In England and Wales the birth-rate has been lower and the deathrate
higher than any previously recorded. The persistency with which
the proportion of births continues to decrease year by year is a feature
which cannot be disregarded. Doubtless the fall in the birth-rate has
been accentuated in consequence of the large numbers of our manhood
who have been engaged in the present war, but this will not explain
the gradual drop which the rate has shown for a period of many years.
MORTALITY.
General Mortality.—There were 553 deaths registered of parishioners
who were resident in the Borough, and 120 parishioners who
died in Public Instutions without the Borough, making a total of 673
deaths of parishioners. Of these deaths 352 were of females and 321
were of males.
The recorded general death-rate is therefore 13.1, as against 13.7
in the preceding year.
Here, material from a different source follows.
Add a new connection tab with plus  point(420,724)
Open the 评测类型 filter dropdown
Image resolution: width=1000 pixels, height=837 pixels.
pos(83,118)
This ordinary death-rate, however, cannot be
taken as a true index of the healthiness of the Borough, nor can it bejustly
compared with the rates of other Sanitary areas, unless some
allowance is made for the relative proportions of males and females at
different ages in the districts compared.
Death-rates vary very much in different districts according to
the natures of the populations of these districts; for instance, in a
district containing a large number of very young or very old people,
the rate would be considerably higher than in a district consisting
almost entirely of people of middle age.